> _WHAT YOU ARE ASKED TO DO_: Only lines holding "address" are wanted; copy each of them from the records below.

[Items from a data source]
Start of Block
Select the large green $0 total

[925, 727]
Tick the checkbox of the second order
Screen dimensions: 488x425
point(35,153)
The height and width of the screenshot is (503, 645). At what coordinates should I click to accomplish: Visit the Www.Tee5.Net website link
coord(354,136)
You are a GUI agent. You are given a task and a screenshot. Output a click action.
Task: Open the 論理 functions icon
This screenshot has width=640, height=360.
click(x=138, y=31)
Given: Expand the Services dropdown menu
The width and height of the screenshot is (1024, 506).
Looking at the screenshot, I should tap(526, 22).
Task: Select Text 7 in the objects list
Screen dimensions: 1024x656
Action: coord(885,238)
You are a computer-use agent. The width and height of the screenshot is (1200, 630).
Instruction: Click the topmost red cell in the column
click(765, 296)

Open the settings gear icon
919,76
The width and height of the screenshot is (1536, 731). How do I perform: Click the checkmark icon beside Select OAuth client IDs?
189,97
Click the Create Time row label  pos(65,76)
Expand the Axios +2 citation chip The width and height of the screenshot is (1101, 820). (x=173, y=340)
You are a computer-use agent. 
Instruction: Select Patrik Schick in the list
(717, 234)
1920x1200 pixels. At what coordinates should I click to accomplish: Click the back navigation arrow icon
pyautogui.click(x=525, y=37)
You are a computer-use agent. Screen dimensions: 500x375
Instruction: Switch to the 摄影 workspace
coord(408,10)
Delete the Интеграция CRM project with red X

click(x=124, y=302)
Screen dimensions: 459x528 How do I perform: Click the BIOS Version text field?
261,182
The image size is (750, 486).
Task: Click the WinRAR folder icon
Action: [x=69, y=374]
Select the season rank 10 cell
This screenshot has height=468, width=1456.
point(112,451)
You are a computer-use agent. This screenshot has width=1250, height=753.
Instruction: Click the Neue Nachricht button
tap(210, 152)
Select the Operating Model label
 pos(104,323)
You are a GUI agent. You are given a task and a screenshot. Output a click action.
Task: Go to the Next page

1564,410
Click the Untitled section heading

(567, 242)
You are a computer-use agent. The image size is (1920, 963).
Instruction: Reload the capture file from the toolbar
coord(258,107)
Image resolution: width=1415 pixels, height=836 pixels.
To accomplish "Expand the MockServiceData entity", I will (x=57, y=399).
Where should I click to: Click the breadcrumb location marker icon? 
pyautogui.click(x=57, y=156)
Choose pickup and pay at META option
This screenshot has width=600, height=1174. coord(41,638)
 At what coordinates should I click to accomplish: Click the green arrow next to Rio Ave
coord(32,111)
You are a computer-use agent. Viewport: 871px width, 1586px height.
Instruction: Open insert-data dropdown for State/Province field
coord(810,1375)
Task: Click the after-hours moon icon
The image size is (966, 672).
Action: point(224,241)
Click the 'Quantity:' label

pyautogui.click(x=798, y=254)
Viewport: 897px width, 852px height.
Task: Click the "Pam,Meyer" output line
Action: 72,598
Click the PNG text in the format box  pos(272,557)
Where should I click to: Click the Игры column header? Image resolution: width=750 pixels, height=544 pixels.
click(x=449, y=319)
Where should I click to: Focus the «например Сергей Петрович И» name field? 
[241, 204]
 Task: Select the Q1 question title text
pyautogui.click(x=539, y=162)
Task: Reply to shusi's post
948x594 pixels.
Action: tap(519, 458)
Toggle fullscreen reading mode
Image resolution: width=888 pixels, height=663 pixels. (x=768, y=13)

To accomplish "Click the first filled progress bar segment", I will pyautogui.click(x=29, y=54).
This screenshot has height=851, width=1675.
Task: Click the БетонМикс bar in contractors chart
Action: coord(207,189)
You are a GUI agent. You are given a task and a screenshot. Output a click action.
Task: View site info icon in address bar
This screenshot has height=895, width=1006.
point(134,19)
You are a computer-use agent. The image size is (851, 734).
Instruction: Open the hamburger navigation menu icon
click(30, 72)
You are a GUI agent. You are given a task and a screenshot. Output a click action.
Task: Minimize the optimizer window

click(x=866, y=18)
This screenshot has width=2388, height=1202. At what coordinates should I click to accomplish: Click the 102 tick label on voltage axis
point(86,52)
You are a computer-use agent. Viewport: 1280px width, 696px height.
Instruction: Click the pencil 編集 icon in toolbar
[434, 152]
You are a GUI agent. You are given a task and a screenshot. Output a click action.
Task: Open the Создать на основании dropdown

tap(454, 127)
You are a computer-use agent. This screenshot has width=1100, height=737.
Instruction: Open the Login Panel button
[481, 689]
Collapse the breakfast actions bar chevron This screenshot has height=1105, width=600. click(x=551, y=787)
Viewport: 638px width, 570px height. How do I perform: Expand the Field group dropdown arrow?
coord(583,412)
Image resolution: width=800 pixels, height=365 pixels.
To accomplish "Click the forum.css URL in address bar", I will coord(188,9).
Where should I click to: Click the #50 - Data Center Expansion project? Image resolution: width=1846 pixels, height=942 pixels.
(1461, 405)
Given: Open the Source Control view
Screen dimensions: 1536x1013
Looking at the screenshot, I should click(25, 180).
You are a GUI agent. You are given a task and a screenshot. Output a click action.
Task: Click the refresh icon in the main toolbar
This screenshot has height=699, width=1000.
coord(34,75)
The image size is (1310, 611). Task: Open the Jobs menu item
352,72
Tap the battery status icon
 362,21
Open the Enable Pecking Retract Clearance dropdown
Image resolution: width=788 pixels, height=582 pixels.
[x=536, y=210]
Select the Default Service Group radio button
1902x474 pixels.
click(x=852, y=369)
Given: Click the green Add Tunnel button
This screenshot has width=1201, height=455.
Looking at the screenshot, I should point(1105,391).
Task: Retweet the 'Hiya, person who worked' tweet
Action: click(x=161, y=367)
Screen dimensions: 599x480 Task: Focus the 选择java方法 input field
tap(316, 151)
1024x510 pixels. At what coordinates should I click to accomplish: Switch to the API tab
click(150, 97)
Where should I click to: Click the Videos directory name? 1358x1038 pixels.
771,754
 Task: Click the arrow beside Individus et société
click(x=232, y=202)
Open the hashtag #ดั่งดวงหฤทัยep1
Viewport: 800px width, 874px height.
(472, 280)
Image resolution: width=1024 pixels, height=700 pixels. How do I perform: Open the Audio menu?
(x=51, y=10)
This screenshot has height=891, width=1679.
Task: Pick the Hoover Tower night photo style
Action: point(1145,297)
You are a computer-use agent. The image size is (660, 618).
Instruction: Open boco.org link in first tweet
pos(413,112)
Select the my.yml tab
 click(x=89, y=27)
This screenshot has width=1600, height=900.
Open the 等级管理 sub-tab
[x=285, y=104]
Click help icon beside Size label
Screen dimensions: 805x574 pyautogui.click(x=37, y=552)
End of Block
> _RESPONSE TO THE EXERCISE_:
Task: View site info icon in address bar
To accomplish "Click the forum.css URL in address bar", I will coord(188,9).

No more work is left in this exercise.